══ INPUT DATA

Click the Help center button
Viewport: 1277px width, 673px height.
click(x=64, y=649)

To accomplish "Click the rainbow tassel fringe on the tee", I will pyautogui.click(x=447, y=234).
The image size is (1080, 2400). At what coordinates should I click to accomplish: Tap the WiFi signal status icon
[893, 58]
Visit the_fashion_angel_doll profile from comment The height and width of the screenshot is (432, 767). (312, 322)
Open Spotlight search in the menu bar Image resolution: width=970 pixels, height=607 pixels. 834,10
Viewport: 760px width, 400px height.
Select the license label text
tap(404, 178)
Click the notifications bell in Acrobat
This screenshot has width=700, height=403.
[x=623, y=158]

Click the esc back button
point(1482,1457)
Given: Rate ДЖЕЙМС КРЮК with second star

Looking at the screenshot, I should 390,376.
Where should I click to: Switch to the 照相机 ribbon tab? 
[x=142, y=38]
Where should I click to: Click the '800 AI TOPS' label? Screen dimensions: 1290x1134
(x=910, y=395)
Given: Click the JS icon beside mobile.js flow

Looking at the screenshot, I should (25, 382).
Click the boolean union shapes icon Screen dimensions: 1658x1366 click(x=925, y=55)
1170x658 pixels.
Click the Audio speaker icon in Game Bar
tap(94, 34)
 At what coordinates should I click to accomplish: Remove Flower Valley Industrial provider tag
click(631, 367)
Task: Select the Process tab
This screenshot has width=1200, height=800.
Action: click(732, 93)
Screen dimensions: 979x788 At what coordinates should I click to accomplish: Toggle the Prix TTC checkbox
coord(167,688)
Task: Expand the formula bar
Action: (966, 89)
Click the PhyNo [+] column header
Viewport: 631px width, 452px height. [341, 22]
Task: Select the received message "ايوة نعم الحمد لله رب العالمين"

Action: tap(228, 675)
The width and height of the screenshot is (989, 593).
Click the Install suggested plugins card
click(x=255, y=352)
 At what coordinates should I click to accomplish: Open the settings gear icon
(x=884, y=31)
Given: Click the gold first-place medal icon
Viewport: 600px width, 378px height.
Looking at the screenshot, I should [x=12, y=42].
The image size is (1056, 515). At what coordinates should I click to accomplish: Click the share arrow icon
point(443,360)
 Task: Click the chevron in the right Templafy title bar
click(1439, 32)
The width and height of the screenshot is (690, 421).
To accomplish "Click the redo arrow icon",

════

> [TASK PROMPT]: Locate every line in the records above that contains the word "screenshot", and copy each of those lines in full.

> [CORRECT RESULT]:
Visit the_fashion_angel_doll profile from comment The height and width of the screenshot is (432, 767). (312, 322)
This screenshot has width=700, height=403.
Looking at the screenshot, I should 390,376.
Looking at the screenshot, I should (25, 382).
This screenshot has width=1200, height=800.
The width and height of the screenshot is (989, 593).
Looking at the screenshot, I should [x=12, y=42].
The width and height of the screenshot is (690, 421).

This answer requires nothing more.